09/10/2011 7:19PM

Arlington: Shared Property proves talent trumps experience in Arlington-Washington Futurity

Four-Footed Fotos
Shared Property, ridden by Leandro Goncalves, follows up his career debut win at Ellis Park by switching to Polytrack and a mile to capture the Arlington-Washington Futurity.

ARLINGTON HEIGHTS, Ill. – The era of giving 2-year-olds ample race experience before jumping them into stakes competition has come and gone, and the first two across the wire Saturday in the Grade 3, $100,000 Arlington-Washington Futurity, Shared Property and Take Charge Indy, both were coming off a debut win in a maiden race. Talent trumped experience, and both the winner and runner-up look good enough to merit attention as summer turns to fall.

Shared Property ($8.20), trained by Tom Amoss and ridden to victory by Indiana-based Leandro Goncalves, had broken slowly when unveiled July 30 at Ellis Park, but that was the only thing he did wrong that afternoon. Shared Property won by four lengths and did so with such ease that the Ellis chart caller affixed this short comment to his running line: “At will.”

The going proved more difficult Saturday, but Shared Property was racing at a different venue, moving from dirt to Polytrack, stretching out to a mile, and facing 11 opponents who also had won at least once. Away in mid-pack, Shared Property tracked in sixth and seventh as Ville set a strong pace, going to the quarter in 22.88 seconds and the half in 46.36. Racing two paths off the fence, Goncalves asked Shared Property to pick up midway around the turn, and after Goncalves briefly tapped on the brakes in tight quarters, he made his way to the outside for the stretch run. Coming home about five paths off the rail, Shared Property finished slightly better than Take Charge Indy, who drifted down to the fence and was beaten one length. It was another 2 ½ lengths back to Motor City, who, along with fourth-place No Spin, had significant trouble through the stretch run. Winning time for the one-turn mile was 1:37.93.

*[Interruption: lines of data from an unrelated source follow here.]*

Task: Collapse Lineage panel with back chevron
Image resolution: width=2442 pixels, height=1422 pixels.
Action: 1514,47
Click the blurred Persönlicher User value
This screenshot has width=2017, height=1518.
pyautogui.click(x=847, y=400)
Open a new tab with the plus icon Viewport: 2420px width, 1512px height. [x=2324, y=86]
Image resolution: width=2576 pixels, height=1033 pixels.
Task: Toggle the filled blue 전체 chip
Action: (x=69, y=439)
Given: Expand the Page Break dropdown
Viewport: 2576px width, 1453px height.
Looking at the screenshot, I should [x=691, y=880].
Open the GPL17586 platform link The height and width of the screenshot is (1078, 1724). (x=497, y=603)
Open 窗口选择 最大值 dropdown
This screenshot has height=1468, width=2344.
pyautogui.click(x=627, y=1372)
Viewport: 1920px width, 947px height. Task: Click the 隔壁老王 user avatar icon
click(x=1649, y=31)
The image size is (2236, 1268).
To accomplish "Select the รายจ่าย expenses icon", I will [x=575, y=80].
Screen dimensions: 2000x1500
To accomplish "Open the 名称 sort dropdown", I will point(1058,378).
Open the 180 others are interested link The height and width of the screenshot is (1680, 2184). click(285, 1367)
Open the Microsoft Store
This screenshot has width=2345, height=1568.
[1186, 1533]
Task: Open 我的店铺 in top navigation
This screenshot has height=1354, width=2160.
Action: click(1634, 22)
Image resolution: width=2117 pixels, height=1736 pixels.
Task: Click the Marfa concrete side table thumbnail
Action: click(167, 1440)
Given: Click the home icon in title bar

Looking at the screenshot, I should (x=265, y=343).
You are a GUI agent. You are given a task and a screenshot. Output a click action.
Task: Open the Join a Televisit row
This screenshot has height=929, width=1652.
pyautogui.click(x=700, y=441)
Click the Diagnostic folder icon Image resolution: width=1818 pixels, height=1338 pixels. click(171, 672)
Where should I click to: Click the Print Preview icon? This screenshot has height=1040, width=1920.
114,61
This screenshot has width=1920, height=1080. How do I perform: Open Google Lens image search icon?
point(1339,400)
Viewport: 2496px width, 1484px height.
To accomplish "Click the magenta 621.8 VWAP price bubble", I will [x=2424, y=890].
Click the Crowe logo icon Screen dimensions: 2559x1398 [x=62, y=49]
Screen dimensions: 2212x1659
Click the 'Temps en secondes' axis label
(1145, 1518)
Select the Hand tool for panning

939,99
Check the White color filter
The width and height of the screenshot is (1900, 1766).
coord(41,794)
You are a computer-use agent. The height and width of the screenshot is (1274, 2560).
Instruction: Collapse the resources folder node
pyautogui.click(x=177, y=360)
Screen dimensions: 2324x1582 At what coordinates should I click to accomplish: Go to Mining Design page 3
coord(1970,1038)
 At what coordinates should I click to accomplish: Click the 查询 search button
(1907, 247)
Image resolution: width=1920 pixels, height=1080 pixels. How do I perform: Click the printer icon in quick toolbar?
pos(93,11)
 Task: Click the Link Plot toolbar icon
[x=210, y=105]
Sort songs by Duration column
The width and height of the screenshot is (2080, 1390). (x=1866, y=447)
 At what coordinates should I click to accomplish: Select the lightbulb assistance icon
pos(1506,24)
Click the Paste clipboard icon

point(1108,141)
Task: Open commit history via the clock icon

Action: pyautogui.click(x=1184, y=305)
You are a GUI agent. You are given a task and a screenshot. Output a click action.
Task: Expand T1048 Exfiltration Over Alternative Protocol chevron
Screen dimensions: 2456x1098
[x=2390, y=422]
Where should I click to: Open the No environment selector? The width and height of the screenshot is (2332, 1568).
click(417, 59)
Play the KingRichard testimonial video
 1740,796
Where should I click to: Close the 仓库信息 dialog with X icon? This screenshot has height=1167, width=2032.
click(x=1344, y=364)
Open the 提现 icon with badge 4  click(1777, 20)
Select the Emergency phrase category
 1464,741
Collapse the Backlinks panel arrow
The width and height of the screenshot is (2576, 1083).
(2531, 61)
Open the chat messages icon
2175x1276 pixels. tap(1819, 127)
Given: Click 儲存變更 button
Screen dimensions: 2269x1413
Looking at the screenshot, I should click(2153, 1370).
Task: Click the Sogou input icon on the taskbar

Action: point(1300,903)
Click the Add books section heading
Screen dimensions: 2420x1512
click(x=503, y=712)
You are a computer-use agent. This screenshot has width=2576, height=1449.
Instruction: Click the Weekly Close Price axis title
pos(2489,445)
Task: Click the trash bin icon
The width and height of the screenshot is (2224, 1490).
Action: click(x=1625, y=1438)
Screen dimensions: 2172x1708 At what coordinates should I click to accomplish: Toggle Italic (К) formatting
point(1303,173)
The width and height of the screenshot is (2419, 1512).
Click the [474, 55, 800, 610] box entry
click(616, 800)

Shared Property, Amoss said, has trained professionally since he hit the racetrack, and his natural ability to comfortably rate behind horses gives Amoss confidence that Shared Property will successfully transition to two turns, a chance he is likely to get in the Breeders’ Futurity next month at Keeneland. Shared Property is owned by Jerry Namy, a Texas oilman, and was bred by Mr. and Mrs. John Williams. A son of Scat Daddy, he was purchased for $90,000 at a 2-year-old sale in May, and had been gelded before going to auction, according to Amoss.

Take Charge Indy, a debut winner here July 30 for trainer Pat Byrne, was briefly steadied at the six-furlong marker but recovered to make what looked like a winning move coming off the turn and into the stretch. But just as he had done in his maiden voyage, Take Charge Indy lugged several paths in after making the lead.

“He ran a little green,” Byrne said. “He got himself beat there in the stretch. The talent’s there.”

Rocket Twentyone connects at 16-1 in Lassie

Jockey Eddie Razo picked up and left Arlington for Remington Park several weeks ago, but Razo made the wise decision to stay close to Rocket Twentyone. He followed her to Prairie Meadows, where she made a winning debut Aug. 12 after a local maiden race failed to fill, and he was back in Chicago on Saturday to pilot Rocket Twentyone to a half-length score in the Grade 3, $100,000 Arlington-Washington Lassie.

“From the first time I got on her for [trainer Tom] Howard, I told him, ‘You’re going to win the Lassie with this filly,’ ” Razo said. “I wondered if I was maybe saying too much.”

Razo had Rocket Twentyone pegged, and gave her a perfect trip pressing moderate splits set by Essence of Bubbles. Rocket Twentyone engaged the leader at about the eighth pole and edged clear before the wire, with Ann of the Dance finishing best for third, another half-length behind Essence of Bubbles. Winning time for one mile on Polytrack was 1:39.13, and Rocket Twentyone paid $34.80 to win.

Rocket Twentyone was cross-entered in an allowance race earlier on Saturday’s card, a back-up plan, Howard said, in case an unforeseen heavy hitter was a late addition to the Lassie when entries were taken Wednesday. That didn’t happen, and though Howard, who is spending his first summer at Arlington, said he had hoped to get two races into Rocket Twentyone before the Lassie, the filly was far enough along to win Saturday.

“I was a little worried about the distance,” Howard said.

Owner Frank Fletcher, who won the 2006 Futurity with Officer Rocket, paid big money for Rocket Twentyone, a daughter of Indian Charlie who sold for $300,000 at the Ocala Breeders’ Sale of 2-year-olds in March.

“She looked like one of the best ones there,” Fletcher said.